The fold finds it's origin in the newspaper business. In every stand or shop, the newspaper finds itself in folded-up condition, showing only the top half to potential buyers. Newspaper editors quickly realised they needed to put the important or interesting stuff above the fold to attract buyers.
This concept found it's way to webdesign. Although a website doesn't fold, the area it refers to is above the scroll, or what you see without scrolling.
This false idea makes designers and clients alike cram the top of their site with images, headlines, content and ads. Even if the fold ever existed in webdesign, it couldn't be any more dead now than ever, and here's why:
- Different resolution and screen sizes
- Responsive design
- Everybody scrolls!
"The term “above the fold” has, in my opinion, become outdated, much like the original medium it spawned from" -Patrick Yang
Back in the day, there were two screen resolutions mainly used: 800x600 and 1024x786. Finding out where the 'above the scroll' area would be, was relatively simple.
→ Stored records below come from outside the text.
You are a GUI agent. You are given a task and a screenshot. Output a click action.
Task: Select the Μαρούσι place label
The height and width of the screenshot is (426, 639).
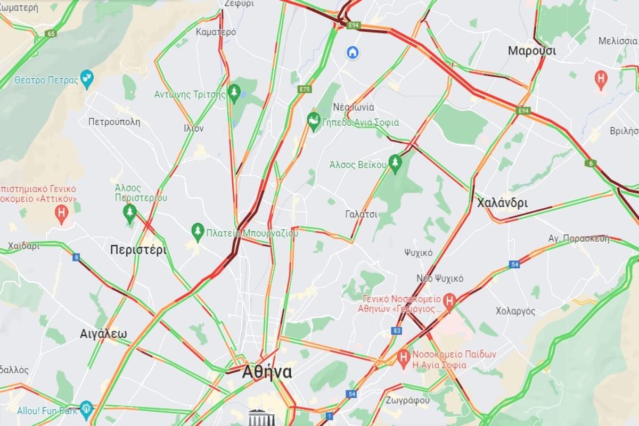531,51
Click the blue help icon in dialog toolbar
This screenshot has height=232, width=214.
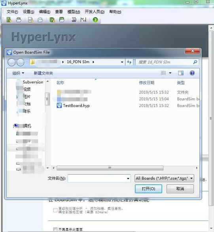point(192,73)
Time's have changed though.
As you can see, a minor change in screen size and resolution might give you the feeling that the important message below the header-image will get lost.. Oh No! However, with the immense amount of varieties in screens these days, there is no way of knowing where the 'fold' will ever be, thus making planning for it obsolete.
Responsive design allows us to restructure elements when viewed on different screen sizes. A six column grid on desktop might turn into a 2 column grid on phone devices, thus taking up more vertical space.
It's astounding how many clients have come to me worryingly about which elements aren't falling 'above the fold' according to them. As if the majority of internet users don't realise there might be more content to see if they scroll down? Like we'd actually need arrows and visual clues to convince us there might be more to read further down? In fact, the majority of mobile users prefer scrolling over clicking links and having to go back and forth. Since that would cost them more effort, data, and load time.
If you observe a phone or tablet user on a website, you'll often see them scrolling up and down to make sure they can't find what they're looking for, before clicking on a link -> committing to loading a new page.
Call to action below the scroll
Now consider this: research has shown that people tend to scroll even before the top of the page finished loading, and conversion increased when putting call to action buttons further down the page.
You decide what people notice
Using colours, text sizes, images and micro animations, you decide where the visitors attention will be drawn to. Most people simply scan your content to find what they're looking for, and they won't mind scrolling at all. Just make sure they'll notice your Call To Action's so you can guide them towards your goal!